This section is from the book "The Epicurean", by Charles Ranhofer. Also available from Amazon: The Epicurean, a Complete Treatise of Analytical and Practical Studies on the Culinary Art.
Fry one pound of small squares of bacon in butter, add a calf's light cut into two inch pieces and marinated for eight hours previously in salt, pepper, thyme, bay leaf, white wine, sweet oil, minced onions, slices of lemon, garlic and parsley leaves. After the light is well fried, dredge over with some flour, toss well, then moisten with white wine and stock (No. 194a ), half an hour before serving, add small onions fried in clarified butter; and a little sugar, and ten minutes before sending to the table, put in Some mushrooms; finish cooking the whole, dress and garnish with croutons of bread fried in butter, laid all around the stew.
Choose a haunch of veal from a very white calf; pare and saw off a piece of the shine bone and trim like a leg of mutton, then wrap the meat up in several sheets of paper; lay it in an English cradle spit (Fig. 116), and let cook before a moderate fire from one hour and a half to two hours; unwrap and finish cooking until a fine color; salt it over, remove it from the spit and pare the end bone. Dress the meat on a large oval dish, decorate it with a paper frill cut out and curled, pour over some clear gravy (No. 404), and garnish around with boiled carrots, turnips, and string beans; serve gravy in a sauce-boat separately.

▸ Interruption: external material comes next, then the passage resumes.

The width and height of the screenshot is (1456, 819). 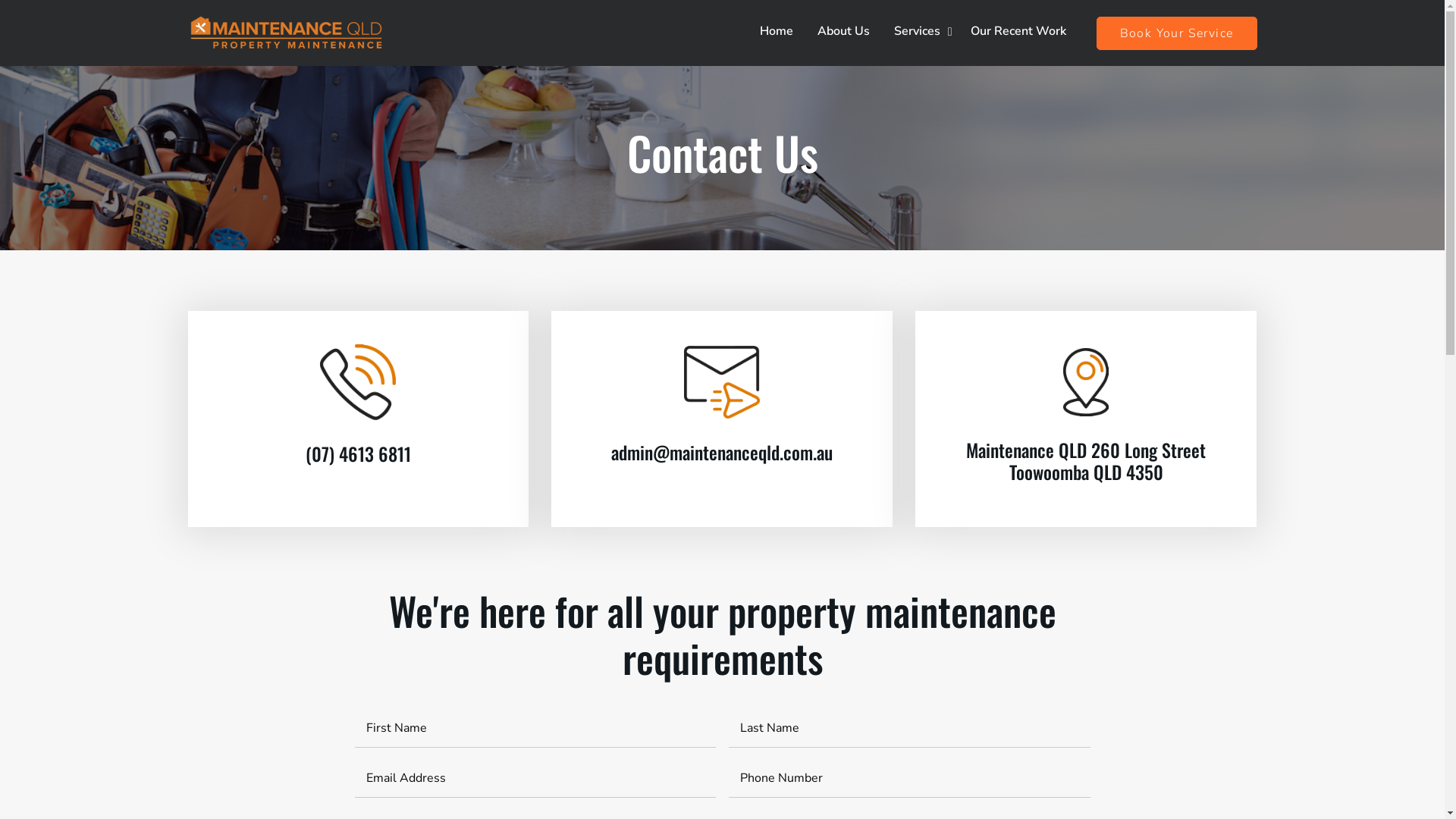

To prepare this dish choose a fine saddle not too fat; pare by removing the skin from the large fillet or loin; shorten the flap and suppress the minion fillets. Lard the large fillet or loin with larding pork (No. 2, Fig. 53) and lay it in a deep baking pan, the bottom covered with pork and veal fat; besprinkle the saddle plentifully with butter, cover it with a buttered paper and place it in a moderate oven to cook for an hour and a quarter to an hour and a half, basting it frequently with the fat from the pan; should this fat threaten to burn, add to it a few-spoonfuls of good veal blond (No. 423). When the meat is of a fine color and well seized, drain, pare the edges and dress it on a long dish: dissolve the glaze in the pan with a little water or stock, let it boil for two minutes, then strain; free it from fat and reduce once more to a glaze. Surround the saddle with a garnishing composed of croustades garnished with chopped lettuce and cream (No. 2751), pour over it a part of the reduced sauce, serving the remainder separately.

Fig. 330.
Bone the shoulder by splitting it on the side of the plate as far down as the handle without injuring the skin; when the bones are all removed, cut away all the sinews and fat; equalize the thickness of the meat; season it with salt and spices, and spread over it a layer of farce prepared with one pound of chopped veal, and one pound of fat pork, seasoned with salt, pepper, allspice, and bits of garlic. Roll it to an even thickness, tie it with ten rows of string making a separate knot at each turn, then wrap it up in several sheets of buttered paper, tie this well and roast the meat either in the oven or on a cradle spit. Unwrap it twenty minutes before serving to let attain a fine color; dress and garnish around with stuffed mushrooms (No. 650), serving with a sauce-boat of brown sauce (No. 414), and tarragon into which squeeze the juice of four lemons.